→ Exercise materials:
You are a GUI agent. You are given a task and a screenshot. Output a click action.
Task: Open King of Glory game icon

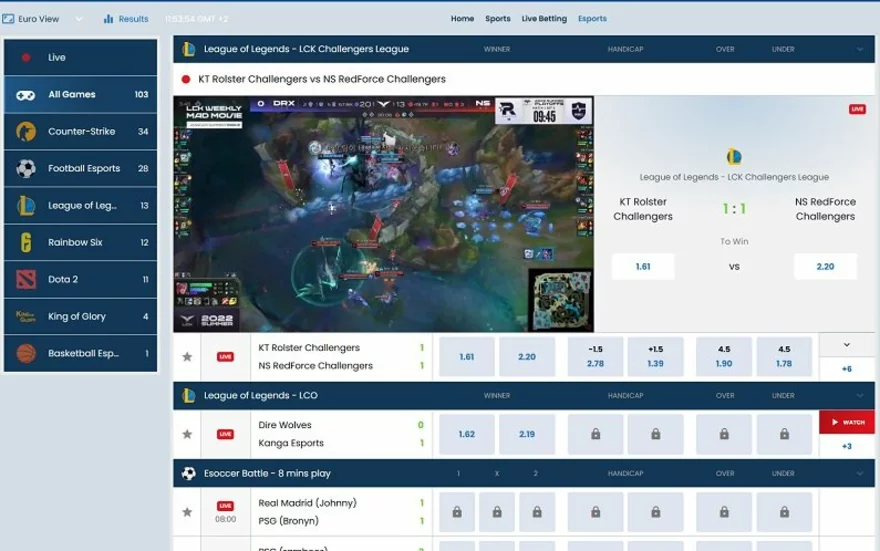(26, 317)
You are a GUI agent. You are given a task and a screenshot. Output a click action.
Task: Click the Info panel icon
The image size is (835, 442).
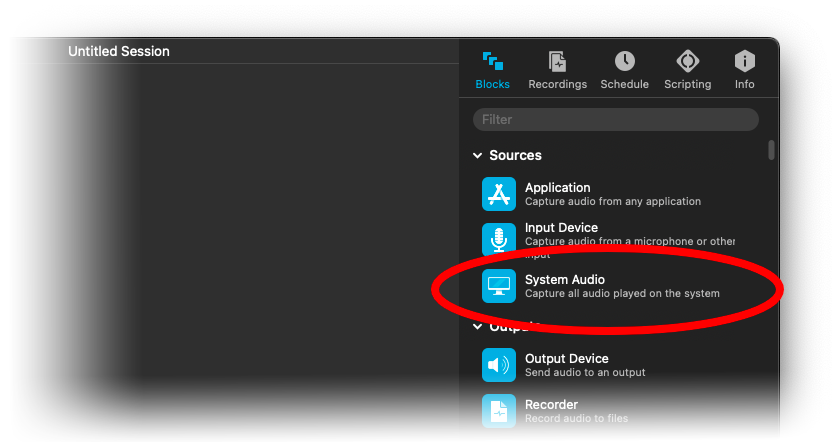744,61
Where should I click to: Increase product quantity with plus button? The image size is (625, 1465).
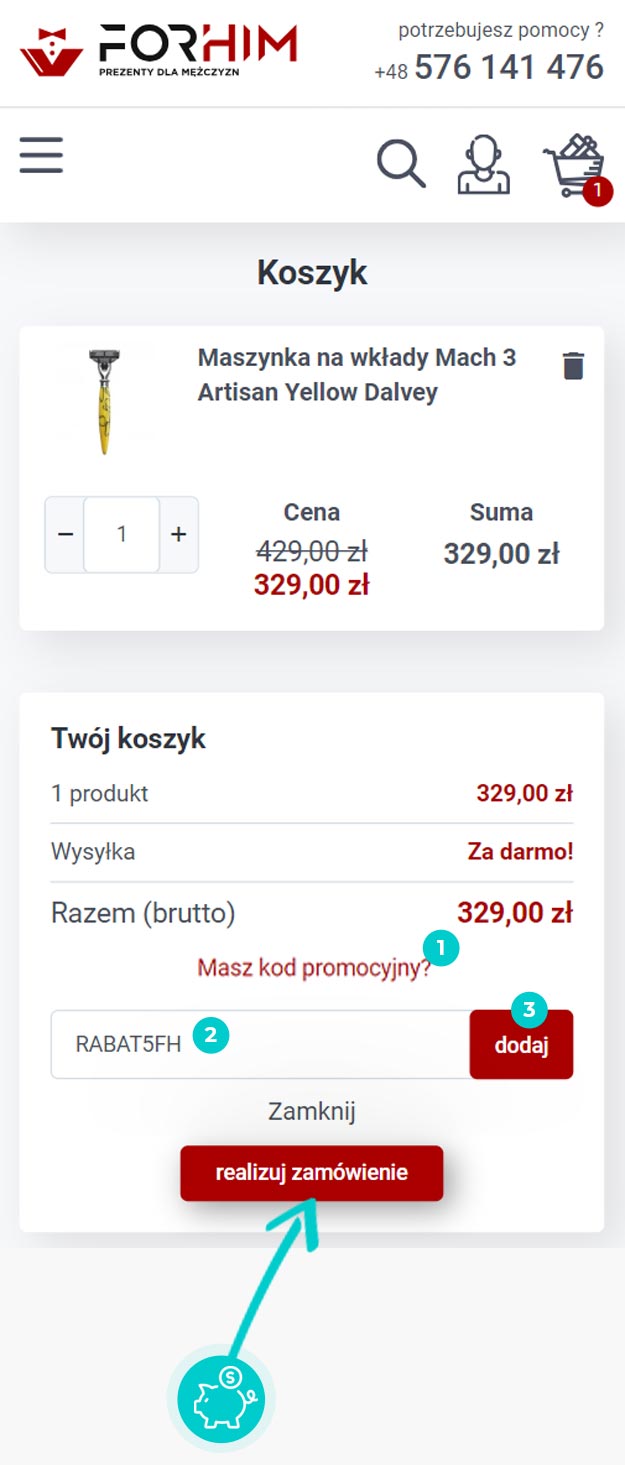click(x=179, y=534)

→ What is required: Reproduce the records above word for word, leaving out the pictures.

→ Written solution:
You are a GUI agent. You are given a task and a screenshot. Output a click action.
Task: Open King of Glory game icon

(26, 317)
You are a GUI agent. You are given a task and a screenshot. Output a click action.
Task: Click the Info panel icon
The image size is (835, 442).
744,61
Where should I click to: Increase product quantity with plus button? The image size is (625, 1465).
click(x=179, y=534)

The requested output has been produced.